レイク・アイフル・エポスの特徴とデメリット

レイクでの過バライ金請求について
レイクは改名が多く、過バライ金の対象となる業者がいくつも存在します。コーエークレジット、GEコンシューマーファイナンス、新生フィナンシャル、新生銀行はいずれもレイクに過バライ金の請求が可能です。ただし、新生銀行は法定内の金利で規約されているため、過バライ金の対象ではありません。他の三社に至ってはレイクと名前が異なるため見過ごしがちですが、時効デメリットがあるため見逃さないようにしましょう。レイクは請求先がややこしいという点を除いては、さほど大きなデメリットがありません。

アイフルでの過バライ金請求について
アイフルは、過バライ金に関しての対応が悪いというデメリットがあります。銀行などの資本バックがない点が会社のデメリットを発生させており、過バライ金の返還額も他社と比べ少ない(4割程度)点もデメリットと言えます。他にも企業が難色を示すため裁判が長引くというデメリットや、常に倒産の可能性が噂されるなど大きなデメリットをはらんでいます。

エポスでの過バライ金請求について
エポスは、弁護士など専門家への過バライ金請求の相談が最も多い業者として有名です。簡単にお金が借りられるショッピング枠の利用で、つい限度額に到達していたというケースが非常に多いです。リボ払いによるポイントなどで利用を勧められますが、返済・完済が厳しくなるデメリットつきなので注意しましょう。

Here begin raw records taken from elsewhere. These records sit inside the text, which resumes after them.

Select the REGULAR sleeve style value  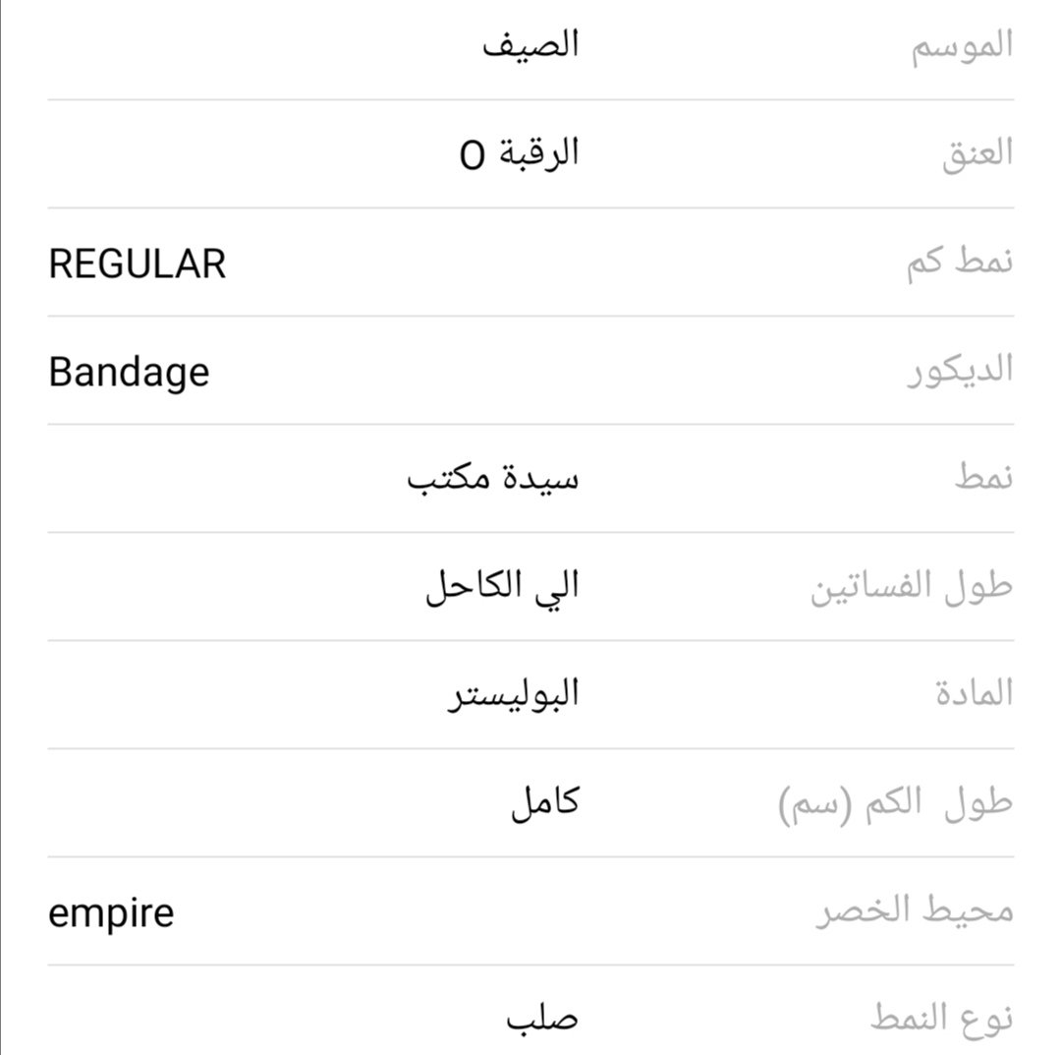tap(138, 264)
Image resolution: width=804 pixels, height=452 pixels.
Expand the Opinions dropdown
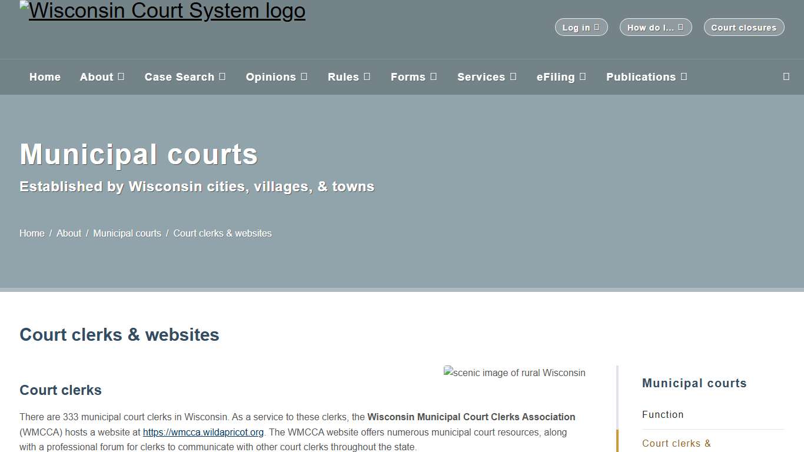[x=277, y=77]
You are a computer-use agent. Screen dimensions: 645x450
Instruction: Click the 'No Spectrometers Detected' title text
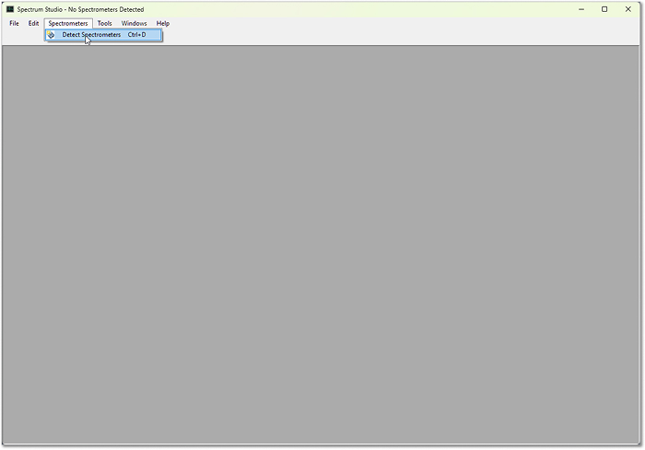106,9
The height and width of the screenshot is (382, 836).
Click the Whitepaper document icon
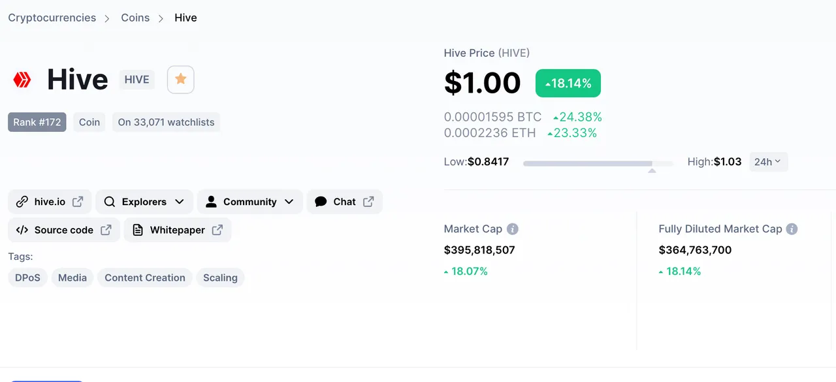138,230
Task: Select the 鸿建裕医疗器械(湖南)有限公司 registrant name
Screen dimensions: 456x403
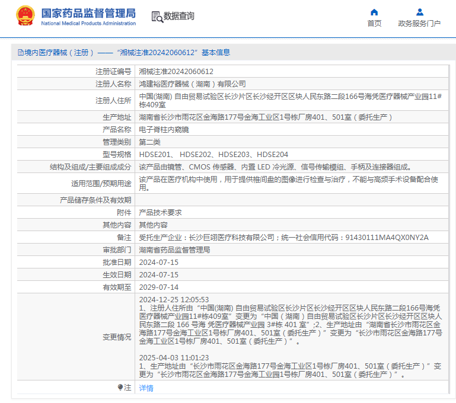Action: click(192, 84)
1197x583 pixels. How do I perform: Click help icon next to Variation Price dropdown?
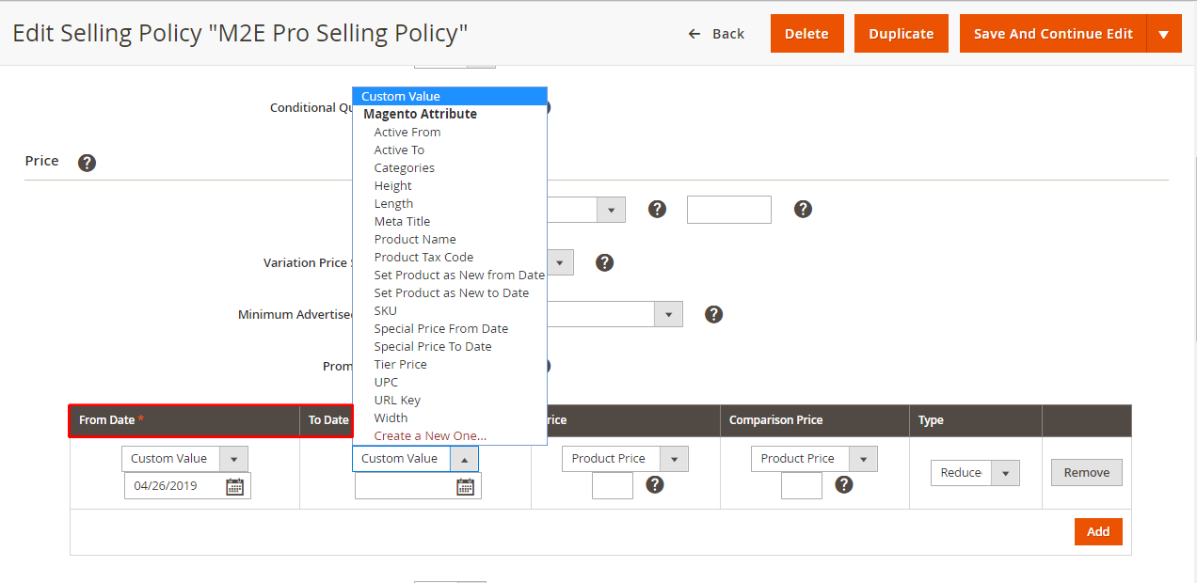605,262
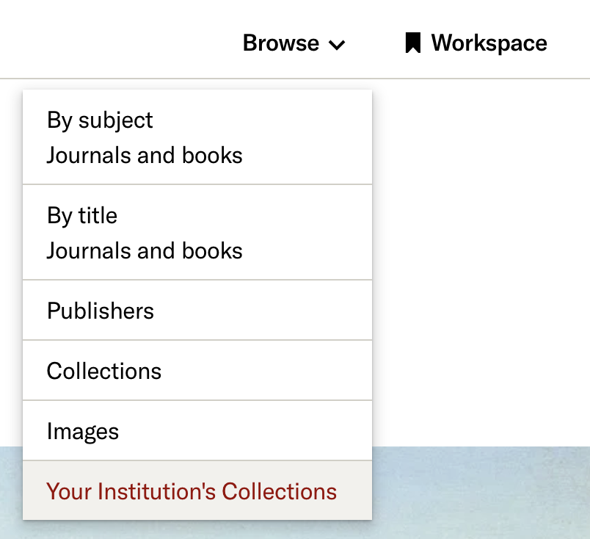Choose Journals and books under By title

point(145,251)
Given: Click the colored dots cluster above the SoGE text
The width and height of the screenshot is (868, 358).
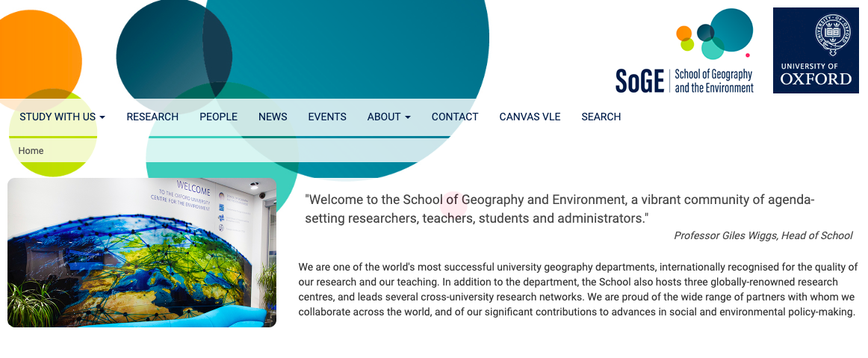Looking at the screenshot, I should click(713, 34).
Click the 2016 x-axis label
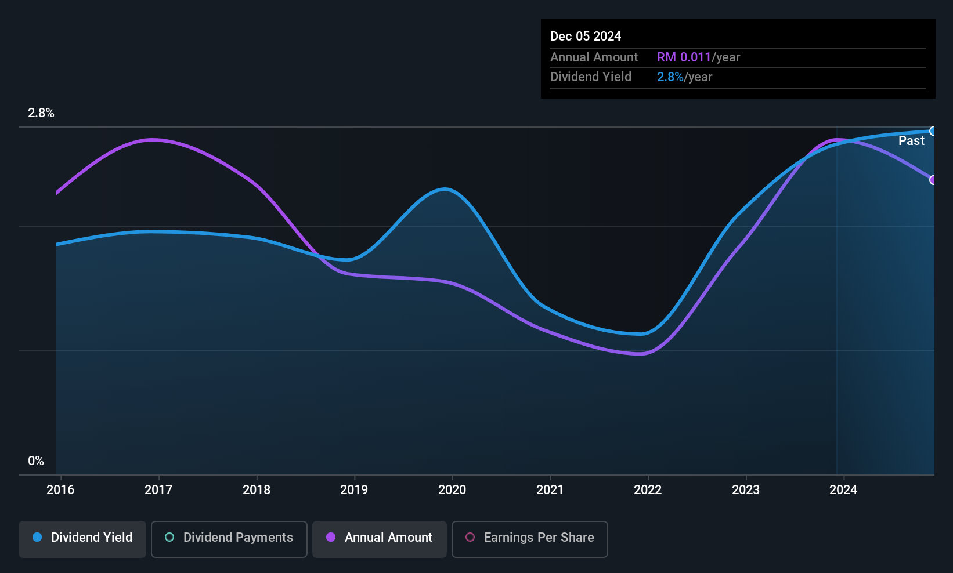This screenshot has height=573, width=953. [x=60, y=490]
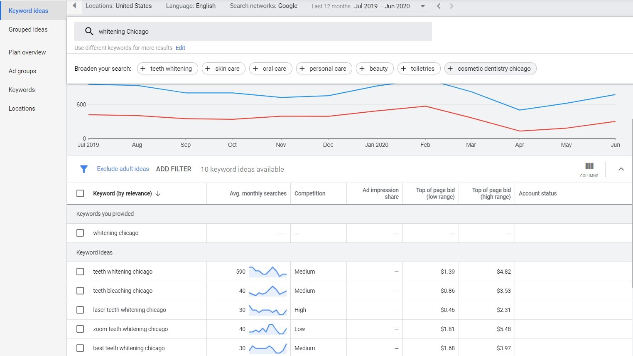633x356 pixels.
Task: Click the funnel filter icon
Action: click(x=83, y=169)
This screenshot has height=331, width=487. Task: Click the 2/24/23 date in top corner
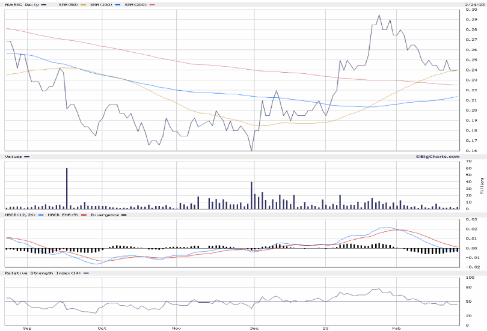(x=473, y=5)
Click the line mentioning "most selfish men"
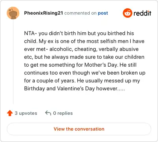The width and height of the screenshot is (158, 142). pyautogui.click(x=84, y=41)
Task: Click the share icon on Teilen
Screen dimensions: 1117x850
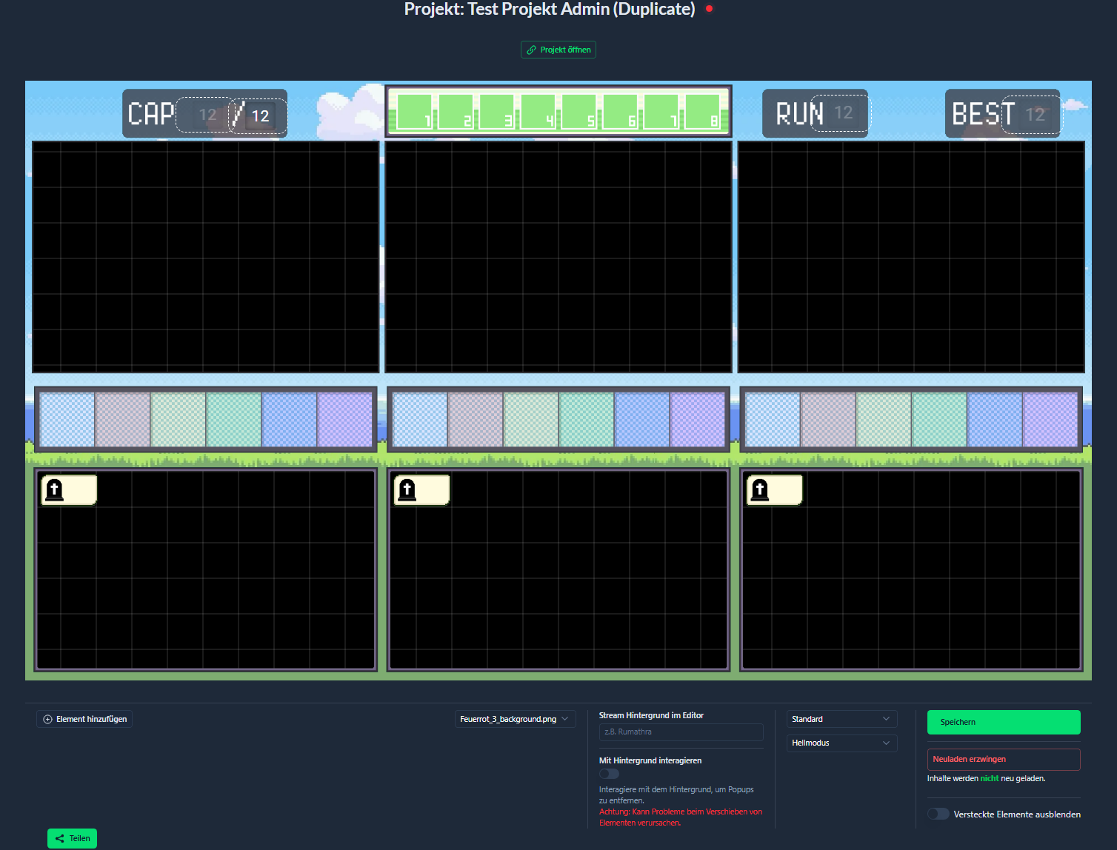Action: (60, 838)
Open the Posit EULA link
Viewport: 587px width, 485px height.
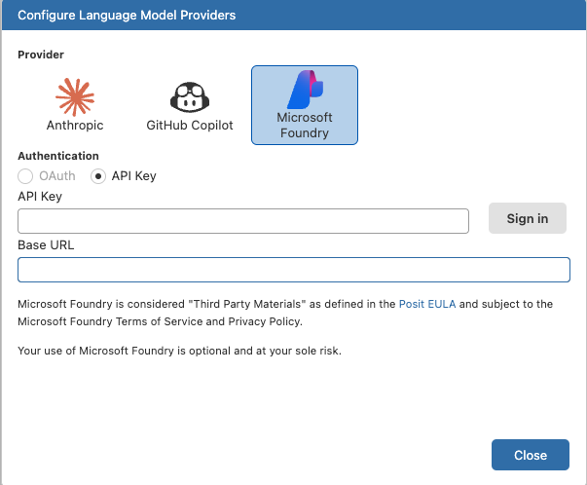pos(427,304)
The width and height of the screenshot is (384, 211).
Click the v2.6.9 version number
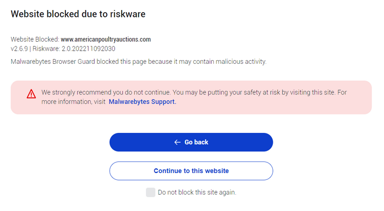(x=19, y=49)
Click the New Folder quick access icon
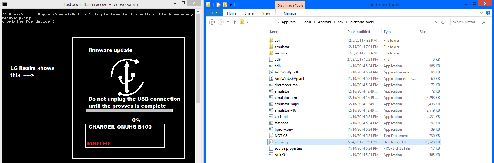Viewport: 494px width, 163px height. pyautogui.click(x=225, y=5)
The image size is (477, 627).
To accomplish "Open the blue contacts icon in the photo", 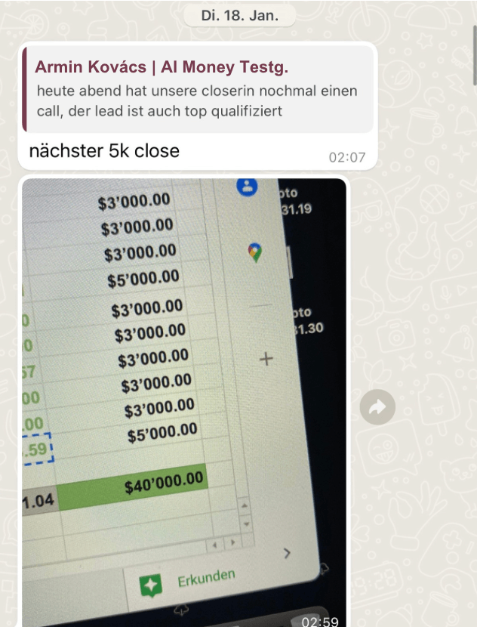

完済後ではなく返済中に過バライ金の請求を行うデメリットは、信用情報に影響がある、同じクレジットカード会社を利用できなくなる、他社の新規利用にも影響があるという点です。返済中でも、過バライ金の返済額で完済・相殺できれば問題ありませんが、計算上の過バライ金が100%返還されることはほとんどないため、債務整理デメリットに引っかかる危険性が大きいです。可能な限り完済後に実施するようにして、返済中の場合は上記デメリットを覚悟した上で実行するようにしましょう。また、過バライ金のデメリットで触れた、時効期間に関しても念頭に置いておきましょう。